━━━ Texto extraído

Para contestarlas usan una base de datos de dos millones y medio de estudiantes entre el curso tercero y octavo de primaria (nuestro segundo de la ESO), y 18 millones de exámenes de lectura y matemáticas, en un distrito escolar americano grande entre los años 1989 y 2009. También tienen los datos fiscales de estos chicos entre 1996 y 2010. En estas bases de datos hay información de lo que ha pasado con los chicos tras la escuela: si han ido a la universidad, si han sido padres/madres adolescentes y su renta. También hay información de los padres: su renta, sus ahorros para la jubilación y la edad de la madre al nacer los hijos. En la base de datos fiscal se puede localizar más de un 90% de los chicos.

Los autores calculan primero el valor añadido de una manera estándar; es decir, hacen una regresión del resultado de los chicos en los exámenes condicional a las notas de exámenes anteriores y a algunas características del chico y de otros estudiantes de su clase (por ejemplo, para el alumno se usan raza, sexo, edad, expulsiones y ausencias pasadas, si son repetidores, alumnos de educación especial o saben poco inglés). La diferencia entre el valor predicho por los observables y el valor real es una mezcla del impacto del profesor o la escuela más otros componentes aleatorios. Pero la media de estos errores en todas las clases que enseña un profesor a lo largo de los años puede ser una buena medida de su valor añadido, bajo ciertos supuestos que es lo que se quiere probar; por ejemplo, que los chicos sean asignados a los profesores y escuelas de manera aleatoria. Si cuando un chico es malo es asignado de manera sistemática a un determinado profesor, el valor añadido de este profesor no se podría estimar con este procedimiento. Sería como pensar que un médico es malo solamente sobre la base de cuántos enfermos mueren bajo su cuidado; en un mundo perfecto los enfermos más difíciles acabarían con los mejores médicos, y esto podría disparar sus estadísticas de mortalidad a pesar de su calidad.

━━━━━━
━━━ Datos de entrada

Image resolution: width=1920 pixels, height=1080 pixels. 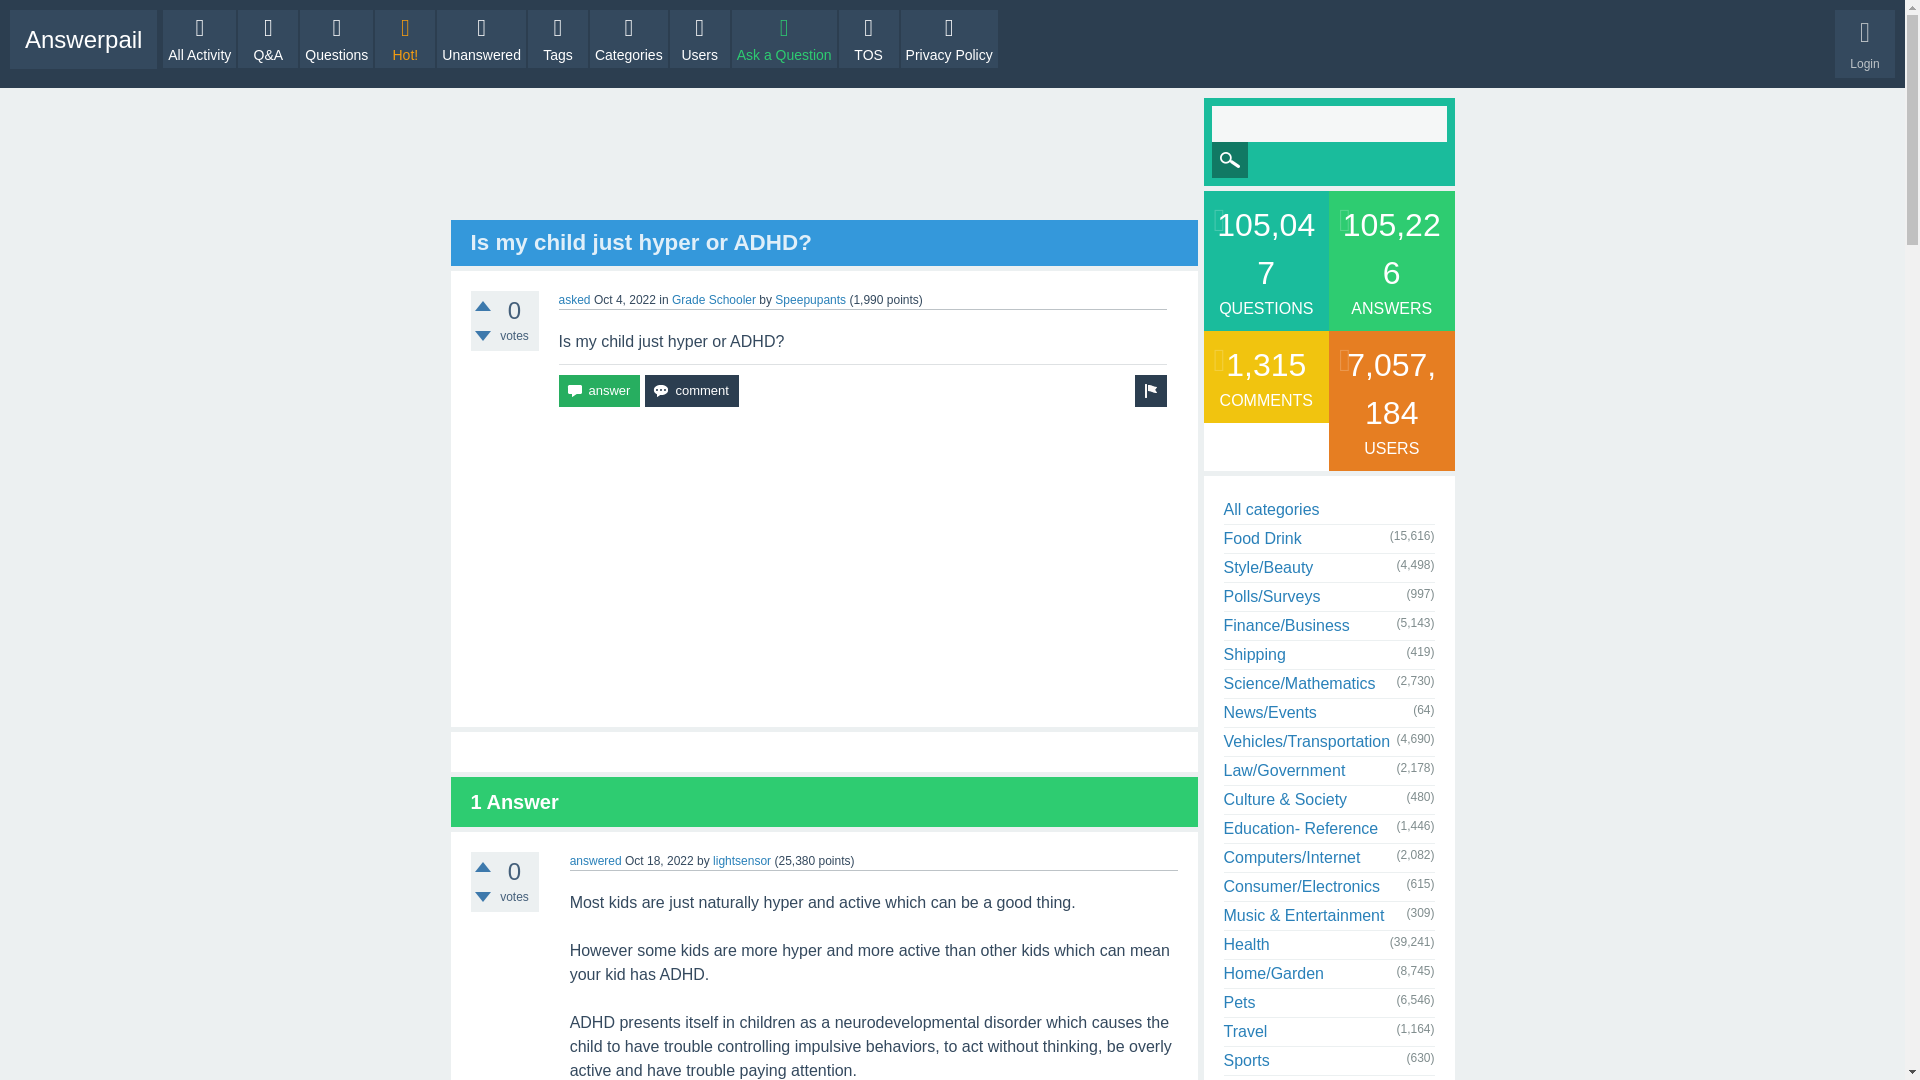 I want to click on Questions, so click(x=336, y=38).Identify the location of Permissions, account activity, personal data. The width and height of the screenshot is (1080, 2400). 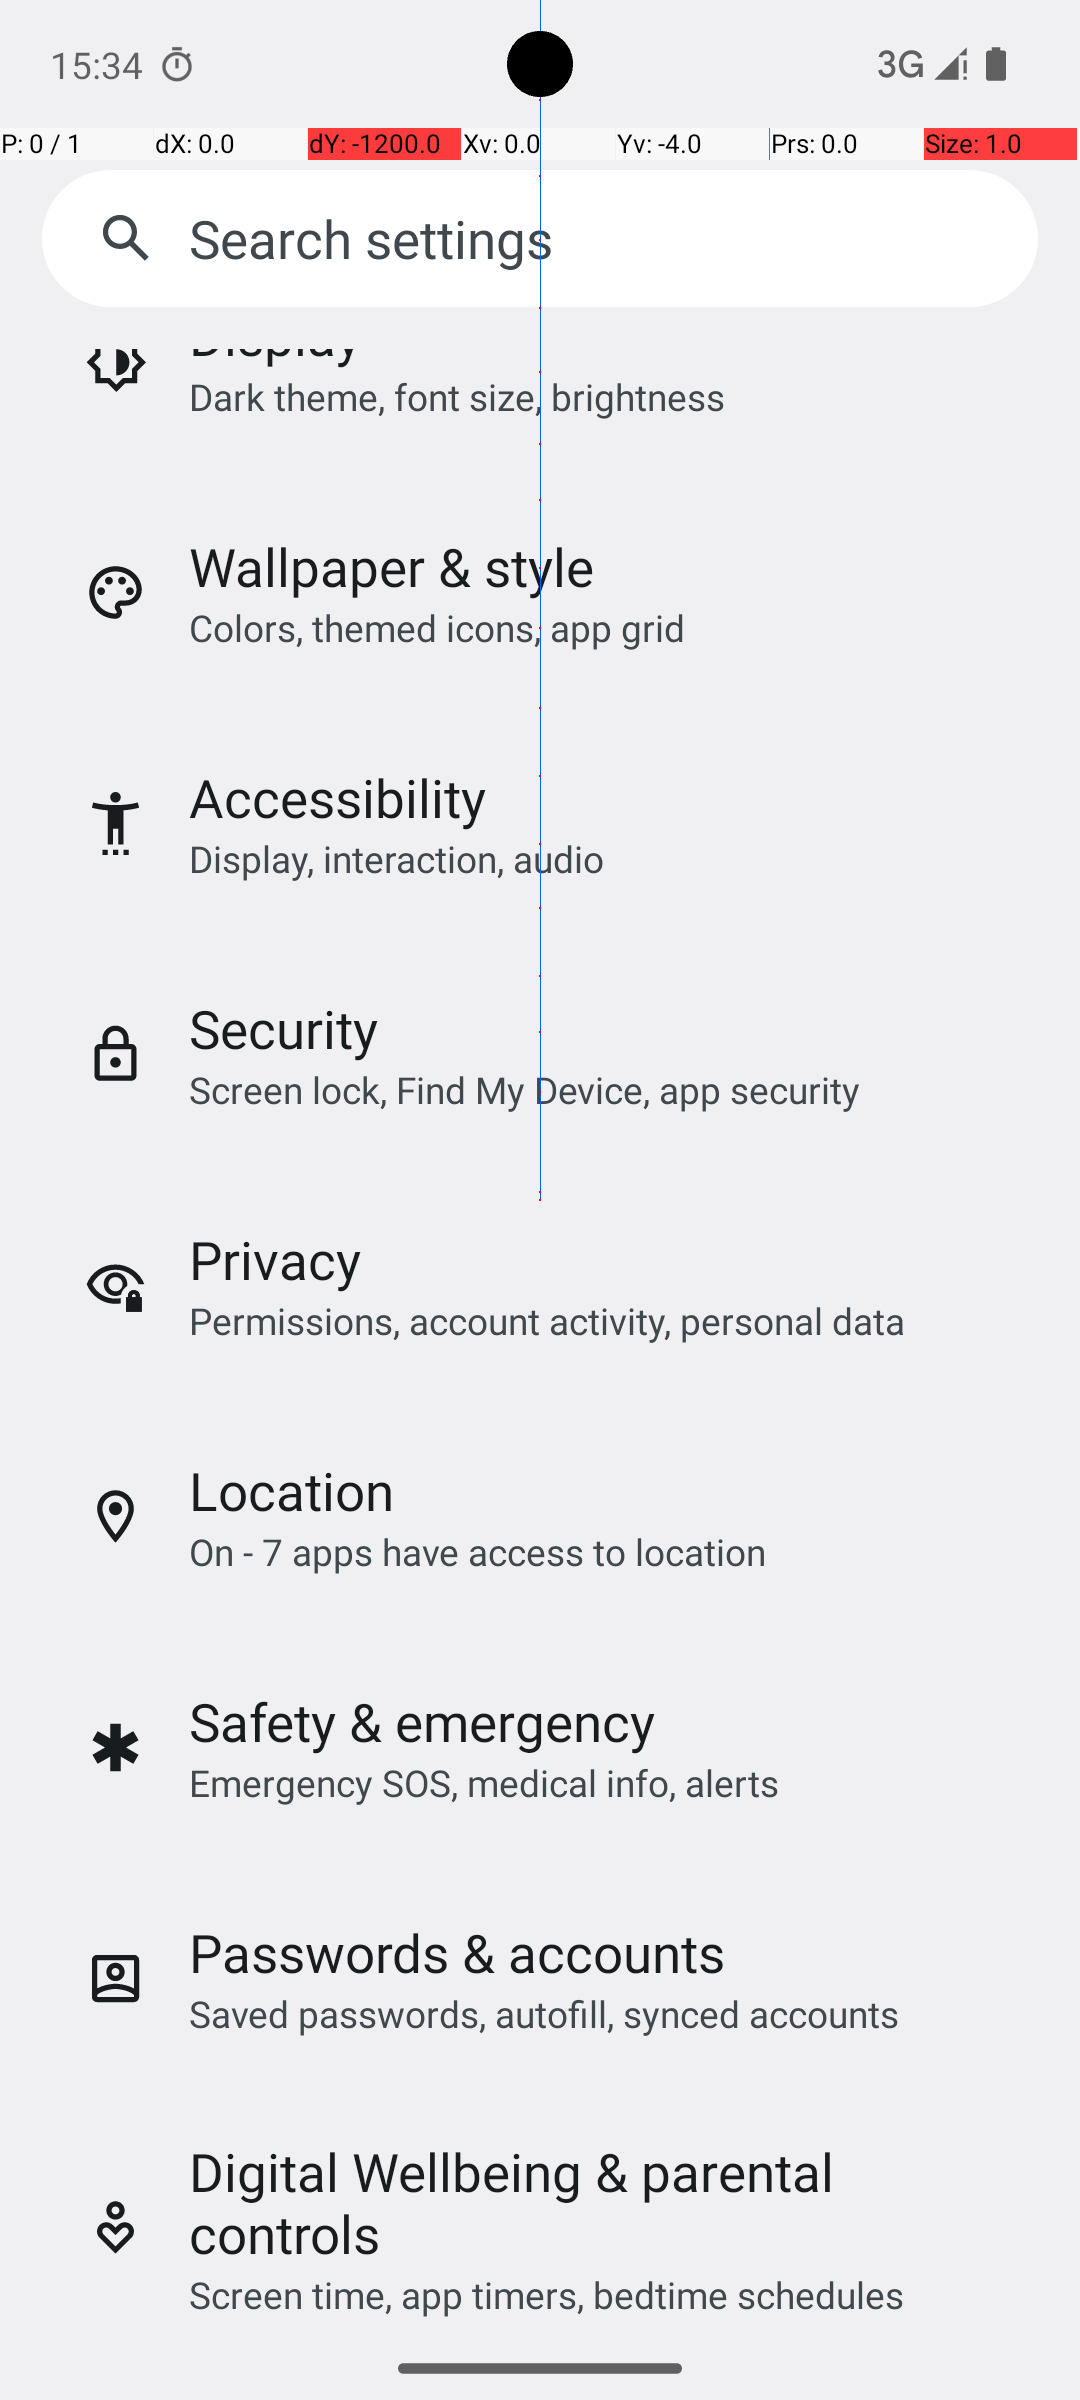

━━━━━━

→ **Instrucciones de trabajo**
¿Puedes copiar sin ningún cambio el pasaje del texto sobre el valor añadido de los profesores que va de "Para contestarlas usan" a "de los chicos.", ambos incluidos?

→ **Solución del ejercicio**
Para contestarlas usan una base de datos de dos millones y medio de estudiantes entre el curso tercero y octavo de primaria (nuestro segundo de la ESO), y 18 millones de exámenes de lectura y matemáticas, en un distrito escolar americano grande entre los años 1989 y 2009. También tienen los datos fiscales de estos chicos entre 1996 y 2010. En estas bases de datos hay información de lo que ha pasado con los chicos tras la escuela: si han ido a la universidad, si han sido padres/madres adolescentes y su renta. También hay información de los padres: su renta, sus ahorros para la jubilación y la edad de la madre al nacer los hijos. En la base de datos fiscal se puede localizar más de un 90% de los chicos.